The Federal Communications Commission's vote on Thursday to repeal its net neutrality rules marked the end of a brief experiment by the network regulator to rein in the tremendous power of internet providers by treating them like the highly regulated telecoms. Now, providers will be allowed to speed up some websites — and block or slow down others — so long as they disclose it to the public, and violations will largely be handled after the fact by the Federal Trade Commission, not the FCC.
But far from settling the matter, the Republican-led FCC has simply opened a new chapter in a bruising Washington battle that stretches back nearly as far as the dot-com boom itself. Those on both sides who've watched the policy seesaw wildly back and forth have but one emotion to report: exhaustion.
"For the last decade, we've been on a regulatory roller coaster," said Jack Nadler, a partner at the law firm Squire Patton Boggs. He blames net neutrality whiplash on Washington's "recurring bureaucratic convulsions."

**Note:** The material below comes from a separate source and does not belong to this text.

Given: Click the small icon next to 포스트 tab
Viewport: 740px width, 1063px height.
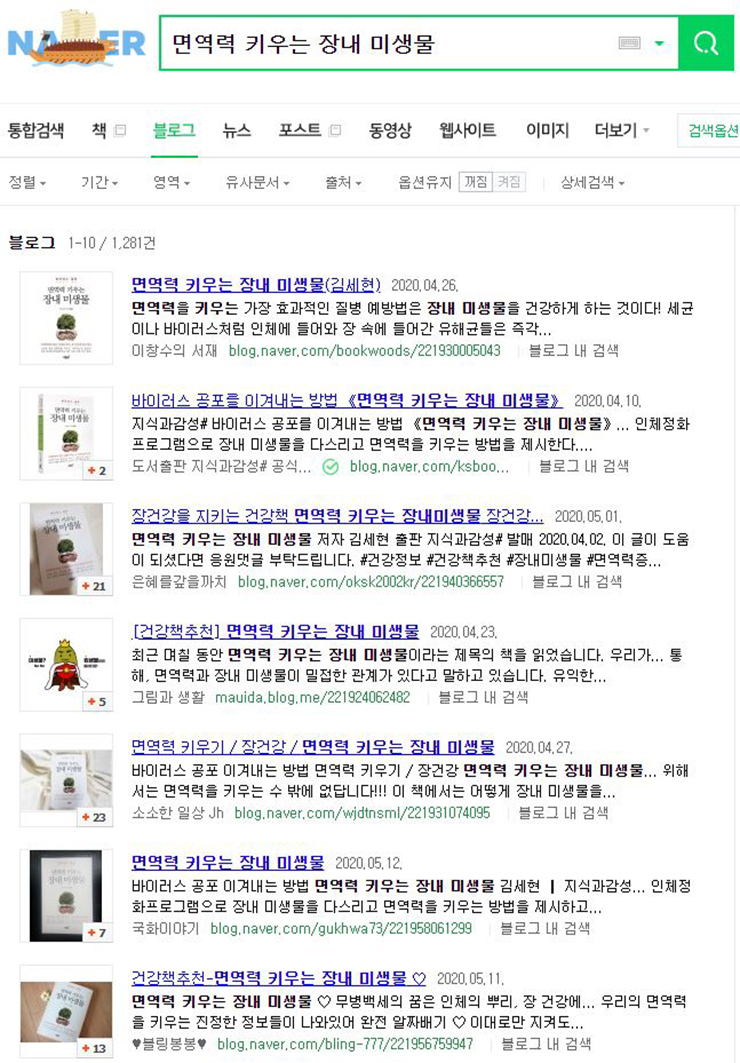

That dynamic threatened to play out once more this week as the FCC voted to dismantle the Obama-era network rules put into place just two years ago. Even before the agency's meeting had concluded, supporters of the regulations quickly vowed to sue the FCC in an effort to stop it.
"We will fight the FCC's decisions in the courts, and we will fight it in the halls of Congress," said Sen. Ed Markey, D-Mass., who promised Thursday to introduce legislation along with more than a dozen other lawmakers to overturn the FCC vote.

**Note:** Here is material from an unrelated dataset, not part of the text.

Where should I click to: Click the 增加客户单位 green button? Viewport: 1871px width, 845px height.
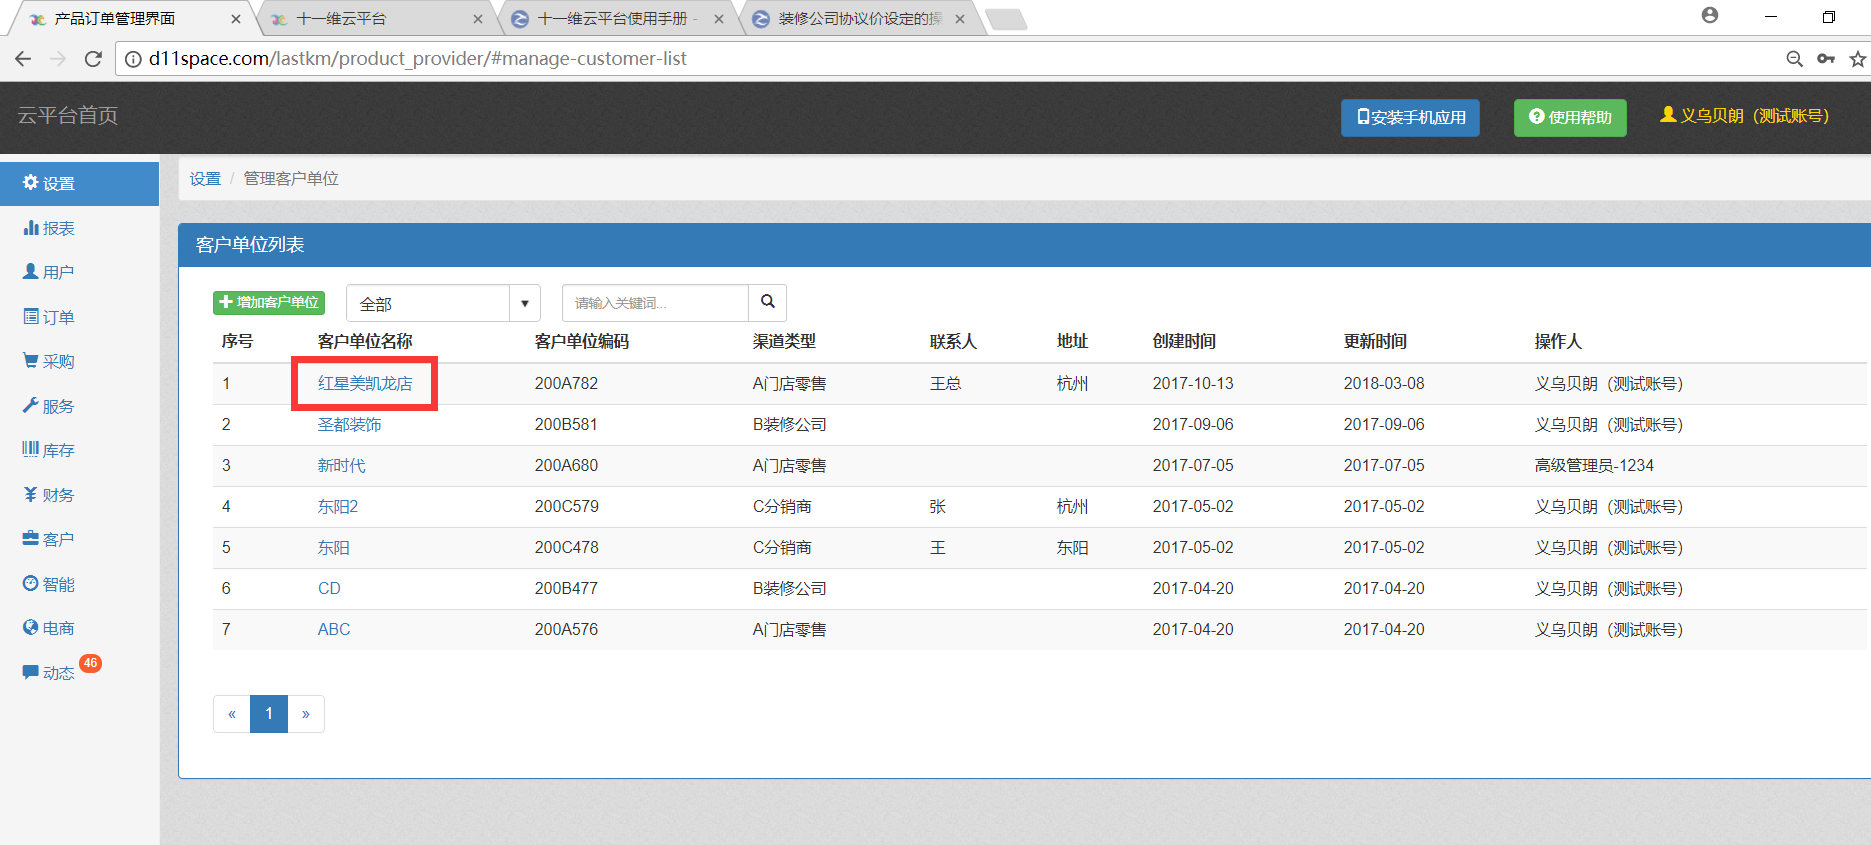pyautogui.click(x=269, y=302)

New York's attorney general, Eric Schneiderman, announced Thursday that he intends to file a multistate lawsuit against the FCC.
Meanwhile, state lawmakers in California and Washington have said they will try to write their own legislation to replace the federal rules — though that effort could be swiftly quashed. The FCC's decision on Thursday explicitly sought to pre-empt states from going around the federal rules, and agency officials made clear that they would act against such attempts.
Any new litigation could lead to the second time the FCC has gone to court over net neutrality in as many years.